What did you expect to happen?
earphone843@sh.itjust.works 5 days ago
ayta@lemmy.world 5 days ago
jewbacca117@lemmy.world 5 days ago
Microsoft is going hard on requiring accounts for windows 11. Its one of the many reasons I am considering switching over to Linux entirely.
lordnikon@lemmy.world 5 days ago
Just curious, what’s stopping you from switching ?
ayta@lemmy.world 5 days ago
spizzat2@lemm.ee 5 days ago
Not OP, but mostly inertia. I have a workflow. I have the programs I need to do what I want. Most of it is stuff I’ve had in place for years. Can I do those things on Linux? Probably, but I’d have to look into it.
That being said, my laptop doesn’t officially support Windows 11, so the Windows 10 EoL in October will probably be the “external force” I need to format my drive and switch. Well done, Microsoft.
ultimate@lemm.ee 5 days ago
Not op.
Basically apps like Photoshop, DaVinci Resolve.
DaVinci Resolve for some reason simply doesn’t want to work on my Linux instance. Plus it’s playback is way slower compared to windows. My pc has weak specs so it’s not really Linux’s fault. Plus it says my GPU isn’t supported in DaVinci on Linux while it does on Windows.
VST plug-ins for DAW.
Games like Valorant doesn’t run on Linux.

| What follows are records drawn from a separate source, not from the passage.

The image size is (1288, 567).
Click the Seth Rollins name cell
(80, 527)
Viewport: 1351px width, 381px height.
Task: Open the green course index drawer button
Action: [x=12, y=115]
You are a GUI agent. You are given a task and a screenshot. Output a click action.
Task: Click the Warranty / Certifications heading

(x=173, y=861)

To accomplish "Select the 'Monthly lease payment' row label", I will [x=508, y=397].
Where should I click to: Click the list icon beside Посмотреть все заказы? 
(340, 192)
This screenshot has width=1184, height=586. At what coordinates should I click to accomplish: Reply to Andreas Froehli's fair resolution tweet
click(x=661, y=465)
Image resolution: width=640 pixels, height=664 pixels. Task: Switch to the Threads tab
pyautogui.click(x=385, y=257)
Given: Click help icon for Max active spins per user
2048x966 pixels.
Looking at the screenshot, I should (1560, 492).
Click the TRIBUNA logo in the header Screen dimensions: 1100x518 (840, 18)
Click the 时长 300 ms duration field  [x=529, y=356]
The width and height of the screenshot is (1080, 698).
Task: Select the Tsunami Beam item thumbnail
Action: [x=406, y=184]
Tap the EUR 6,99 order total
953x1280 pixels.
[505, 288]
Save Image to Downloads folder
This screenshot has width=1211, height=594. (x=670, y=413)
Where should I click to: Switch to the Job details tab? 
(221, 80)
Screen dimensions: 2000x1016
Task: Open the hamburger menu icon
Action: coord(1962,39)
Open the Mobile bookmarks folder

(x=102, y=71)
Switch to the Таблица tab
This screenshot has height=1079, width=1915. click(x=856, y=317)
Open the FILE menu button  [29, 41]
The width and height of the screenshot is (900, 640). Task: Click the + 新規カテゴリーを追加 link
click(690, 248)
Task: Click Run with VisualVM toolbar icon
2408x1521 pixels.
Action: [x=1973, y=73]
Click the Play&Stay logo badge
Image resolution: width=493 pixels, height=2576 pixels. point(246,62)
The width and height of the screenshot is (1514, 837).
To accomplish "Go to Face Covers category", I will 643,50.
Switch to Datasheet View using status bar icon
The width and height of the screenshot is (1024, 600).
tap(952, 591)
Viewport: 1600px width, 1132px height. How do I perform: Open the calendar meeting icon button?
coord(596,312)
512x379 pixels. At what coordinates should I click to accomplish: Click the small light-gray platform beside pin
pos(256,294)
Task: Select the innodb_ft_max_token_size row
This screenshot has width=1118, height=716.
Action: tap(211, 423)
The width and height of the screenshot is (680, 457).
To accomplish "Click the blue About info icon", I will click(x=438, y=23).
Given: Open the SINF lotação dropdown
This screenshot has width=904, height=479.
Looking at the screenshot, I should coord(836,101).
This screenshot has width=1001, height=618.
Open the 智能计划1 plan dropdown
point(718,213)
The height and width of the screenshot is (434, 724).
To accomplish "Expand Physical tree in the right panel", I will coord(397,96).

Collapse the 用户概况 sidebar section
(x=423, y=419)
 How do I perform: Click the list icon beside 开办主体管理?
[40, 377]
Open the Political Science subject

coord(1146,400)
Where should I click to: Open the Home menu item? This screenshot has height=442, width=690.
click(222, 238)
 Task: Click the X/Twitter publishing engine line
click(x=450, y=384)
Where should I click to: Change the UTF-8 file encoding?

I like Linux. But devs don’t want to support Linux at the moment because of low market share.
Some apps need to be natively available on Linux. Wine isn’t sufficient for running windows apps a lot of times. Especially in a professional setting.
Hopefully Linux market share increases in the future. It’ll drive developers to write Linux native apps.
Would be sick to fully switch to Linux. Waiting for that day.